== Material for this exercise
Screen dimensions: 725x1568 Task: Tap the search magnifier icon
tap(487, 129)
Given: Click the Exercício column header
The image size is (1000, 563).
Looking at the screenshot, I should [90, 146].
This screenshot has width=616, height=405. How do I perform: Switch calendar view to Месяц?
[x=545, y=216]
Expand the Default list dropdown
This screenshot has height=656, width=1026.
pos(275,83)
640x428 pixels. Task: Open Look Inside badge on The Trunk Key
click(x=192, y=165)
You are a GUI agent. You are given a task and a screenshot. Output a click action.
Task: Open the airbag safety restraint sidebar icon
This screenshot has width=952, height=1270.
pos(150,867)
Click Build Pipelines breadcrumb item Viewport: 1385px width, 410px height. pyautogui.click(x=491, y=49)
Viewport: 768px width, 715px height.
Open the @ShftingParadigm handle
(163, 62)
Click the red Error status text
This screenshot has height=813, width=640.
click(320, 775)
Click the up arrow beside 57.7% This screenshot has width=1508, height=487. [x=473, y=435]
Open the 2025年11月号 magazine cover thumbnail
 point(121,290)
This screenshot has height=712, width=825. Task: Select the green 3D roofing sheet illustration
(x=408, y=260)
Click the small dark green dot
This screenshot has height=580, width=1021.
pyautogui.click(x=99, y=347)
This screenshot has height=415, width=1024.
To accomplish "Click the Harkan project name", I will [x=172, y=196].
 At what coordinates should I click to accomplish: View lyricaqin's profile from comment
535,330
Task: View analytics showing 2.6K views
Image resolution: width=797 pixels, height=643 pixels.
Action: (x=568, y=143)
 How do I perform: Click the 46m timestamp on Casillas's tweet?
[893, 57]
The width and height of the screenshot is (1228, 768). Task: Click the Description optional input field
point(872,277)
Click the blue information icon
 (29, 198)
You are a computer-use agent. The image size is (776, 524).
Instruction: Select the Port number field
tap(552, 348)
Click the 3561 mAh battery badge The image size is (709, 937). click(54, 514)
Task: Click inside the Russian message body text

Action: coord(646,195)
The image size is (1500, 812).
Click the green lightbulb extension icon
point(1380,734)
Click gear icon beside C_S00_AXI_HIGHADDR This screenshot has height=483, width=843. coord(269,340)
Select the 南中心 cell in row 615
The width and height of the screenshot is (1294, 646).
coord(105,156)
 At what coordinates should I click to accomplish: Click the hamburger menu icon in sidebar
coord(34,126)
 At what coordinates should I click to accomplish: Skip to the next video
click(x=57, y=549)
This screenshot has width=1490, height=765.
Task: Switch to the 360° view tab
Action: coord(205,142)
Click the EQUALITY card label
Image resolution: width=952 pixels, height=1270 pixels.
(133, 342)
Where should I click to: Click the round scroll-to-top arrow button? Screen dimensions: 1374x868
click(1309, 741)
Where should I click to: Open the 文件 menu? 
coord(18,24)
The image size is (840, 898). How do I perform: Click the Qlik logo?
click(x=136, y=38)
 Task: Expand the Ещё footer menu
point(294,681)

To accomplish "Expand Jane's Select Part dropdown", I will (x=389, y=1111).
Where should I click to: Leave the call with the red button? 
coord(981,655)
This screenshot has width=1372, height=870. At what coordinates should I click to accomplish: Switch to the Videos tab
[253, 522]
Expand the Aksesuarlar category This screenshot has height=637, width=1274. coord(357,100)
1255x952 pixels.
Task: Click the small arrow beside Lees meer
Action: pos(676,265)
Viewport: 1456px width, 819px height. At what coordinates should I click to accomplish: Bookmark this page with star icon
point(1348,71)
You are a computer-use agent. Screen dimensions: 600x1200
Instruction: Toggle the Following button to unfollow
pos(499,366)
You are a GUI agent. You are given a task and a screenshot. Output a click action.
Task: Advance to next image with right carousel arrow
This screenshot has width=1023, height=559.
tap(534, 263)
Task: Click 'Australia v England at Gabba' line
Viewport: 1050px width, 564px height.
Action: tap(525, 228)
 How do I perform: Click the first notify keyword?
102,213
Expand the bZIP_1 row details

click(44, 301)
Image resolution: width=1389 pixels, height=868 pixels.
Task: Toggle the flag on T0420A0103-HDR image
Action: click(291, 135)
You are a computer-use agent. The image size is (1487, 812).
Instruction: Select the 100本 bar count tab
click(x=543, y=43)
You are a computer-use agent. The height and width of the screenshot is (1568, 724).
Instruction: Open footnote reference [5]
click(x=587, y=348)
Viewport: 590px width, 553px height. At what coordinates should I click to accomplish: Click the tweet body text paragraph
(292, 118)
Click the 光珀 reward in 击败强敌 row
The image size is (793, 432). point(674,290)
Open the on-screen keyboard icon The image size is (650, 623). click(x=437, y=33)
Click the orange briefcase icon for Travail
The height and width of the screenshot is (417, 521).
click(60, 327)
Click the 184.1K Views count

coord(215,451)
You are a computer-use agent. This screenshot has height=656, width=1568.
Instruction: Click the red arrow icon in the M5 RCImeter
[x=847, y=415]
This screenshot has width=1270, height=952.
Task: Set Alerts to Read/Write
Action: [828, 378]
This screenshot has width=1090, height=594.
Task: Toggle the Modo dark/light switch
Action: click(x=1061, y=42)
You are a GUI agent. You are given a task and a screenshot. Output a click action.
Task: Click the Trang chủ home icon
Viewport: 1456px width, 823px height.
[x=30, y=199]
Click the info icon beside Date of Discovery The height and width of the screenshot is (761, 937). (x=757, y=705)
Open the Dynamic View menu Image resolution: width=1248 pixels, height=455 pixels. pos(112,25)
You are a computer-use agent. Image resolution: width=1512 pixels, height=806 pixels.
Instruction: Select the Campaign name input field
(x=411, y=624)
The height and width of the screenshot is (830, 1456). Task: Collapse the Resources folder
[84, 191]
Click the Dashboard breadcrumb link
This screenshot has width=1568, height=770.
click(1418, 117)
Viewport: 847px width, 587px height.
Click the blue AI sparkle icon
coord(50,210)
====
Exercise directions: Repeat the material between the lines holding "Click the 光珀 reward in 击败强敌 row" and "coord(215,451)", inclusive, with no changes.

Exercise solution:
Click the 光珀 reward in 击败强敌 row
The image size is (793, 432). point(674,290)
Open the on-screen keyboard icon The image size is (650, 623). click(x=437, y=33)
Click the orange briefcase icon for Travail
The height and width of the screenshot is (417, 521).
click(60, 327)
Click the 184.1K Views count

coord(215,451)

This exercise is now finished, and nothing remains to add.